When the preacher is thus humbled and exalted, killed and made alive, buried and raised by the One who sent him, by the One who humbled Himself and died and rose again, then he knows the mercies of God which are the point and purpose of his preaching of repentance. He shall not prevent the Cross, but bear it and preach it as the power of God unto salvation. He does not flee from his hard office, nor regret the reconciliation of sinners unto God in Christ, but rather delights in the patient loving-kindness and long-suffering compassion of the Lord.

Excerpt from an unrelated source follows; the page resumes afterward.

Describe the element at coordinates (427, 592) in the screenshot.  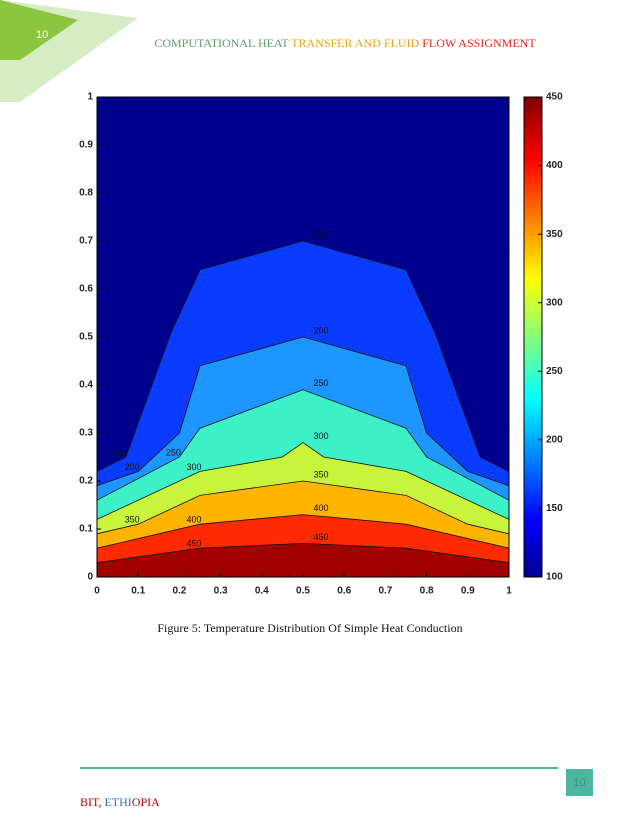
I see `x-tick-label: 0.8` at that location.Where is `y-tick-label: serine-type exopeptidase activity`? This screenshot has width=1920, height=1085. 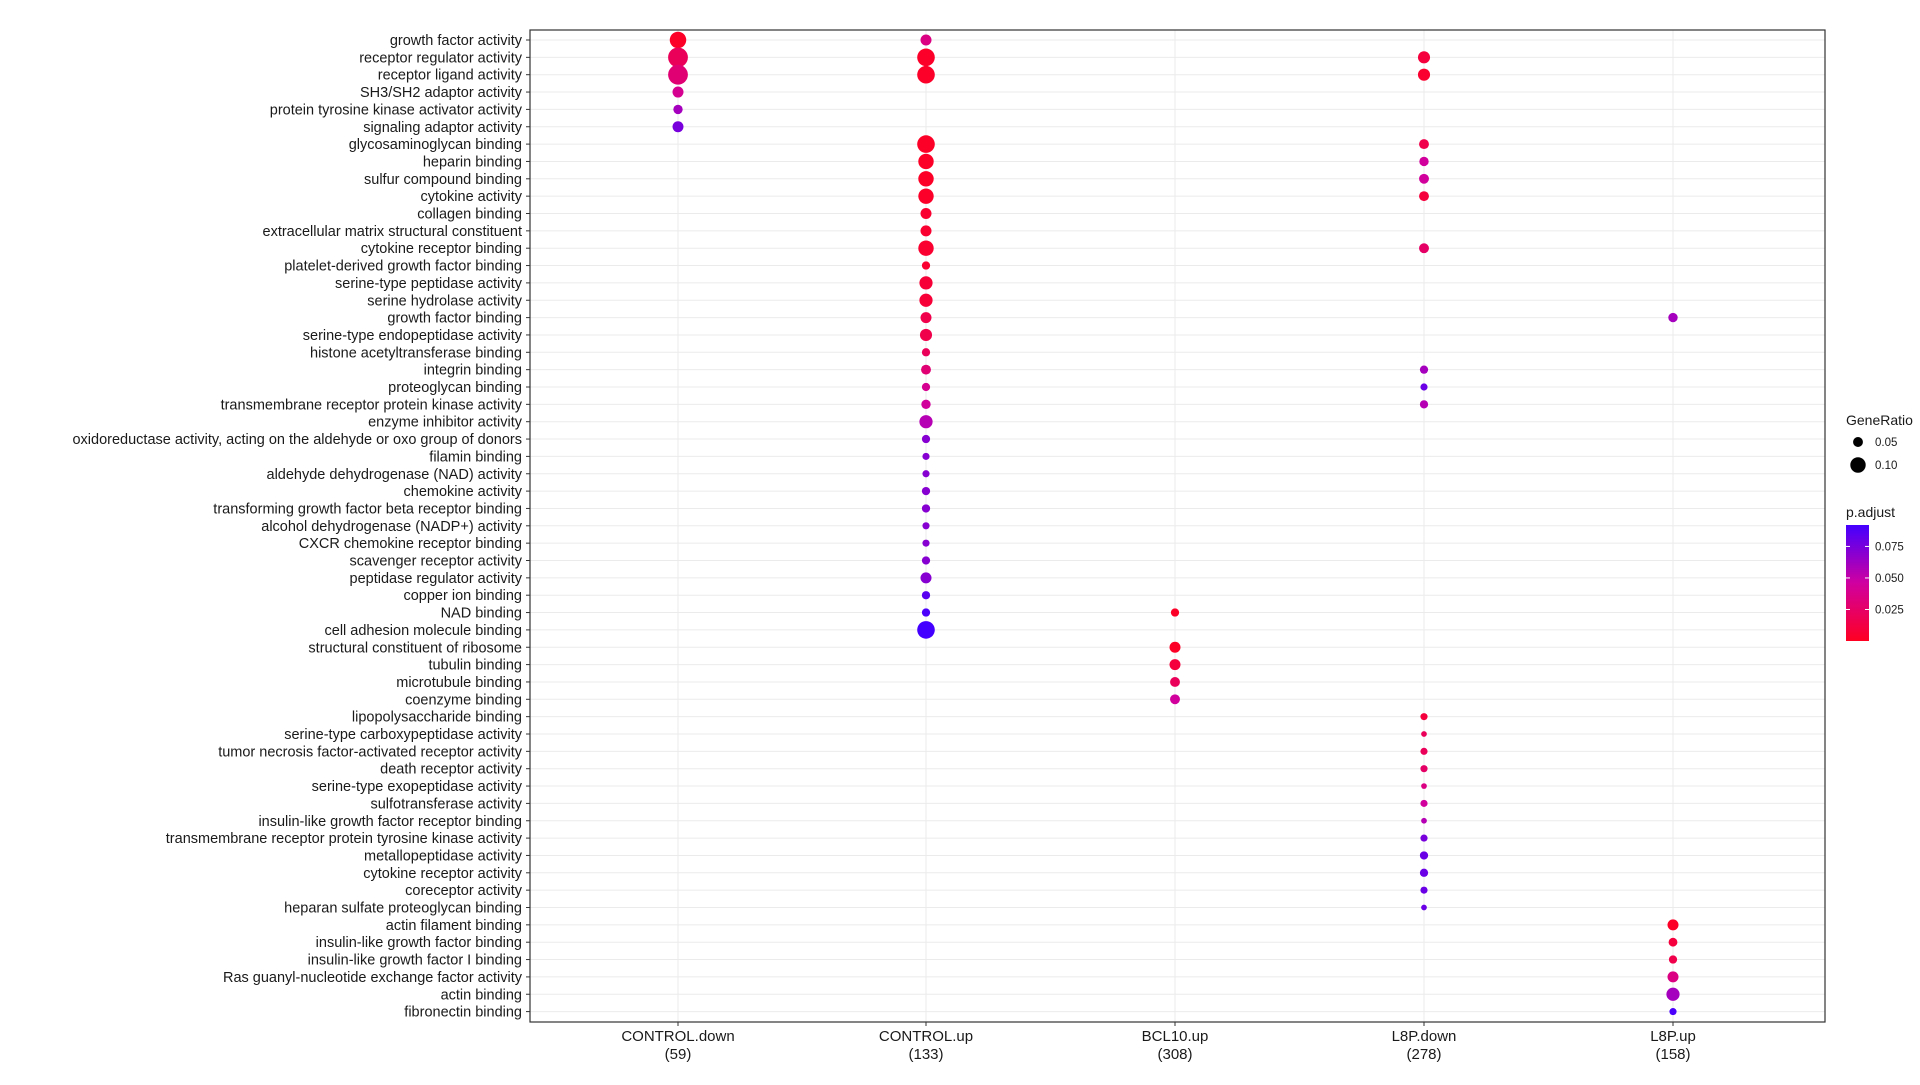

From Joppa to Nineveh, from Caesarea to Rome, and even to the ends of the earth, what God has cleansed by the blood of the Christ and by His Word of forgiveness shall not be called unclean, but shall be clean indeed. For the Lord our God is merciful to all who call upon Him. To that end, He calls and sends His Prophets and Apostles, and the sons of the Prophets in the footsteps of the Apostles, to bear the Sign of Jonah in their bodies and preaching, at the font and from the altar, in their lives and from their mouths. That man should not die forever, but live, to the glory of God the Father through our Lord Jesus Christ.
1 comment:
how about from Damascus to Rome (and perhaps Spain.) Nice little convergence of the calendar that Lectionary B has Jonah on the Conversion of St Paul this year.
btw, thanks again for the kind words and prayers this week as this preacher could only depend upon His mercies for my wife and myself.